Si le fait défini dans le paragraphe précédent vise le président du Conseil d’État, le président de l’Assemblée nationale du pouvoir populaire, les membres du Conseil d’État ou du Conseil des ministres ou les députés de l’Assemblée nationale du pouvoir populaire, la peine est une privation de liberté d’un à trois ans. »

Amnesty International estime que les représentants de l’État devraient davantage tolérer les critiques que les personnes privées. Le recours à des lois sur la diffamation ayant pour but ou pour effet d’empêcher les critiques légitimes à l’égard de représentants du gouvernement ou de l’État viole le droit à la liberté d’expression. Amnesty International s’oppose aux lois qui interdisent les insultes ou le manque de respect à l’égard des chefs de l’État ou des personnalités publiques, de l’armée ou d’autres institutions ou de drapeaux ou d’autres symboles (telles que les lois sur la lèse-majesté et l’outrage). Amnesty International s’oppose également à toute loi qui rend passible de sanctions pénales la diffamation de personnalités publiques ou de particuliers, car elle estime que la diffamation doit être traitée uniquement au civil. Les représentants de l’État ne devraient recevoir aucune aide ou assistance de l’État quand ils engagent des poursuites au civil pour diffamation.

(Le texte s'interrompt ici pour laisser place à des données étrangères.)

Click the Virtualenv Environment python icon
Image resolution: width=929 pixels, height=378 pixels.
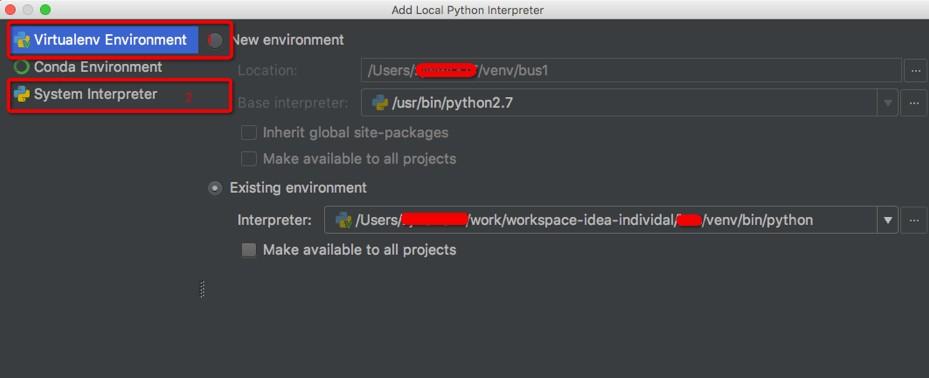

Le placement à l’isolement consiste à mettre un prisonnier ou un détenu à l’écart des autres personnes incarcérées. En fonction de la durée et des autres conditions dans lesquelles s’effectue la détention à l’isolement, et des stimulations sensorielles réduites qui peuvent résulter de la détention à l’isolement, cette pratique peut constituer un traitement cruel, inhumain ou dégradant. L’Ensemble de règles minima pour le traitement des détenus [ONU], dites Règles Mandela, interdit la détention à l’isolement pendant une période de plus de 15 jours consécutifs.

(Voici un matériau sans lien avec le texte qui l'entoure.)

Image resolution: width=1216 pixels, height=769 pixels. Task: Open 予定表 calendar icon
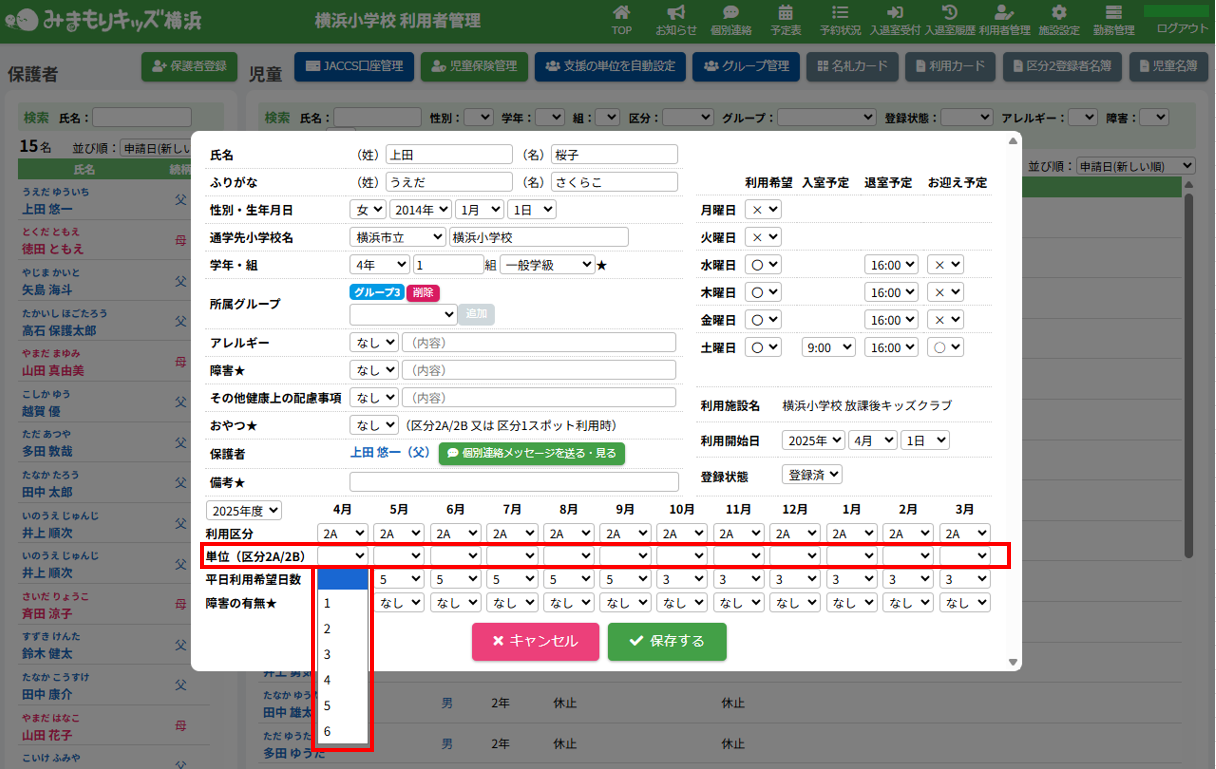point(786,13)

La Commission cubaine des droits humains et de la réconciliation nationale, une ONG de défense des droits humains basée à Cuba qui n’est pas reconnue par les autorités, a recensé en moyenne 827 placements en détention pour motifs politiques par mois en 2016, et 380 en juin 2017.

Tout comme presque tous les observateurs internationaux indépendants des droits humains, Amnesty International n’est pas autorisée à entrer à Cuba.